§ DOCUMENT EXTRACT:
-------

Nature of Operations, Basis of Presentation and Summary of Accounting Policies

1.  Nature of Operations, Basis of Presentation and Summary of Accounting Policies

Unless the context indicates otherwise, references to “Hess”, “the Corporation”, “Registrant”, “we”, “us” and “our” refer to the consolidated business operations of Hess Corporation and its affiliates.

Nature of Business:  Hess Corporation is a global Exploration and Production (E&P) company engaged in exploration, development, production, transportation, purchase and sale of crude oil, natural gas liquids, and natural gas with production operations located primarily in the United States (U.S.), Denmark, Equatorial Guinea, the Joint Development Area of Malaysia/Thailand (JDA), Malaysia, and Norway.  The Bakken Midstream operating segment, which was established in the second quarter of 2015, provides fee-based services, including crude oil and natural gas gathering, processing of natural gas and the fractionation of natural gas liquids, transportation of crude oil by rail car, terminaling and loading crude oil and natural gas liquids, and the storage and terminaling of propane, primarily located in the Bakken shale play of North Dakota.

-------

§ SET TASK A: Recast the listing from the line with "Task: Click the gateway version number text" to the line with "pyautogui.click(x=541, y=206)" as a Markdown table with the columns Row and Line, omitting blank lines.

[Item position listing]
-------

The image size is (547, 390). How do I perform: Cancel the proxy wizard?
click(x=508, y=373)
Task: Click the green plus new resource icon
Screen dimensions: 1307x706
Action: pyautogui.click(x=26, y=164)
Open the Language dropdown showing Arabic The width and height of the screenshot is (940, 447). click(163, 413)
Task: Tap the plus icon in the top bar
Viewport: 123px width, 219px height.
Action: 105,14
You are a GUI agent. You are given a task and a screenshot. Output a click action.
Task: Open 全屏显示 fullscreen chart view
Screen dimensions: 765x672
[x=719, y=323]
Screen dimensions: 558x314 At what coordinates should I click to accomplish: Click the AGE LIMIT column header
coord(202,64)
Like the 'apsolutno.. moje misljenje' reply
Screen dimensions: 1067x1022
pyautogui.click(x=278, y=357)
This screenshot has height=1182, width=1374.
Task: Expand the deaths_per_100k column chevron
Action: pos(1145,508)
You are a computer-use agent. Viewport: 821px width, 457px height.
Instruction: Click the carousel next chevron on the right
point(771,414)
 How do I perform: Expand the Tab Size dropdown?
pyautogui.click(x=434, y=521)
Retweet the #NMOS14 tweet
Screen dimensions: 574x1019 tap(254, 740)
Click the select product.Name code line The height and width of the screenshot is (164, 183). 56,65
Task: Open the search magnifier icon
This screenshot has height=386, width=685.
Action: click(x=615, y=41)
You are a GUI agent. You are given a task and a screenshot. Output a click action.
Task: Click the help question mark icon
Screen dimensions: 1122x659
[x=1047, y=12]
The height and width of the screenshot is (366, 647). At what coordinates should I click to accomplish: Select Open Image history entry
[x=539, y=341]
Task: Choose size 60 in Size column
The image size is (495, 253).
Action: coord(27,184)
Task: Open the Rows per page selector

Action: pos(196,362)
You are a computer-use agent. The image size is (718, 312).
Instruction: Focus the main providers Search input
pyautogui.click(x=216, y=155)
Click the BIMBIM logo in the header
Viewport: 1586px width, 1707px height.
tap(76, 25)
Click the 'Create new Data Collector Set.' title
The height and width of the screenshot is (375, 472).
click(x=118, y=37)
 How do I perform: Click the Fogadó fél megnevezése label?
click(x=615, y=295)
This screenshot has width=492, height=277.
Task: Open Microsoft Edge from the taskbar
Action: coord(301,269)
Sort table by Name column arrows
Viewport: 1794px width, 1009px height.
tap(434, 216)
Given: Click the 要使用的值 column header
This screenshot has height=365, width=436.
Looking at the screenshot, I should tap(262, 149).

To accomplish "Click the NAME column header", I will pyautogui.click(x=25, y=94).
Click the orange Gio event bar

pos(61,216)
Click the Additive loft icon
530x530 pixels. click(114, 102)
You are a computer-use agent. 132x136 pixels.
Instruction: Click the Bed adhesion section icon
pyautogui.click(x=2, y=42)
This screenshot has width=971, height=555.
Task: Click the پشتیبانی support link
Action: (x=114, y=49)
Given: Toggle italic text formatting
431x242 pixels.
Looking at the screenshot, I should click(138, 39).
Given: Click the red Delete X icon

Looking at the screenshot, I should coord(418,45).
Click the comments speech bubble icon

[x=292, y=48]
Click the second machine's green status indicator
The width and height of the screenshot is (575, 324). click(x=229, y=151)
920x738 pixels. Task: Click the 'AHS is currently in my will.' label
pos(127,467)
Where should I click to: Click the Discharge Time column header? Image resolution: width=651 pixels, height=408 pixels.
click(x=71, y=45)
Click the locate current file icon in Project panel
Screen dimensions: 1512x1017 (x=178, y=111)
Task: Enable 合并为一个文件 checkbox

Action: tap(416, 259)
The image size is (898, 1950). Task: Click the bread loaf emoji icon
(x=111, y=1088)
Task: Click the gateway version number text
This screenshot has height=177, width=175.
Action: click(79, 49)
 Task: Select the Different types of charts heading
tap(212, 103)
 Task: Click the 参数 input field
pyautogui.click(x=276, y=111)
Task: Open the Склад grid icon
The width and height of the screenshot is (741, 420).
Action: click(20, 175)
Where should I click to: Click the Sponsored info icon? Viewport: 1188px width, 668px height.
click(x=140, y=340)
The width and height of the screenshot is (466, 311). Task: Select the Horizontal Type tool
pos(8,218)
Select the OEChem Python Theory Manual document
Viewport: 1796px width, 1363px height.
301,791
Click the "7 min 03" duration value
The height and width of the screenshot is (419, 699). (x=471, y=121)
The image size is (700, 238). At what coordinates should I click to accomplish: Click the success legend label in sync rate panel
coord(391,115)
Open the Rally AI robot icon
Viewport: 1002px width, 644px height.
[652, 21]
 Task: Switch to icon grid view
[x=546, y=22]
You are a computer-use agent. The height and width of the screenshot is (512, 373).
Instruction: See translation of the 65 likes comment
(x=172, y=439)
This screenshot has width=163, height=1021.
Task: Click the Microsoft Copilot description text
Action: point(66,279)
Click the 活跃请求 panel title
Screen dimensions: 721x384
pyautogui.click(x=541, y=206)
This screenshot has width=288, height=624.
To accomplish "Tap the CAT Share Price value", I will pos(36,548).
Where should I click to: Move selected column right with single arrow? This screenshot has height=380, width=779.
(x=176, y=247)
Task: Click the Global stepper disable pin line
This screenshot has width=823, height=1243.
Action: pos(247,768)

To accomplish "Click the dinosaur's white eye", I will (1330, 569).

-------

§ SET TASK B: Reproduce the Hess accounting policies note from "1.  Nature of Operations, Basis" to "and its affiliates.", substituting "subsidiaries" for "affiliates".

§ TASK OUTPUT A:
| Row | Line |
|---|---|
| 1 | Task: Click the gateway version number text |
| 2 | This screenshot has height=177, width=175. |
| 3 | Action: click(79, 49) |
| 4 |  Task: Select the Different types of charts heading |
| 5 | tap(212, 103) |
| 6 |  Task: Click the 参数 input field |
| 7 | pyautogui.click(x=276, y=111) |
| 8 | Task: Open the Склад grid icon |
| 9 | The width and height of the screenshot is (741, 420). |
| 10 | Action: click(20, 175) |
| 11 | Where should I click to: Click the Sponsored info icon? Viewport: 1188px width, 668px height. |
| 12 | click(x=140, y=340) |
| 13 | The width and height of the screenshot is (466, 311). Task: Select the Horizontal Type tool |
| 14 | pos(8,218) |
| 15 | Select the OEChem Python Theory Manual document |
| 16 | Viewport: 1796px width, 1363px height. |
| 17 | 301,791 |
| 18 | Click the "7 min 03" duration value |
| 19 | The height and width of the screenshot is (419, 699). (x=471, y=121) |
| 20 | The image size is (700, 238). At what coordinates should I click to accomplish: Click the success legend label in sync rate panel |
| 21 | coord(391,115) |
| 22 | Open the Rally AI robot icon |
| 23 | Viewport: 1002px width, 644px height. |
| 24 | [652, 21] |
| 25 |  Task: Switch to icon grid view |
| 26 | [x=546, y=22] |
| 27 | You are a computer-use agent. The height and width of the screenshot is (512, 373). |
| 28 | Instruction: See translation of the 65 likes comment |
| 29 | (x=172, y=439) |
| 30 | This screenshot has width=163, height=1021. |
| 31 | Task: Click the Microsoft Copilot description text |
| 32 | Action: point(66,279) |
| 33 | Click the 活跃请求 panel title |
| 34 | Screen dimensions: 721x384 |
| 35 | pyautogui.click(x=541, y=206) |

§ TASK OUTPUT B:
1.  Nature of Operations, Basis of Presentation and Summary of Accounting Policies

Unless the context indicates otherwise, references to “Hess”, “the Corporation”, “Registrant”, “we”, “us” and “our” refer to the consolidated business operations of Hess Corporation and its subsidiaries.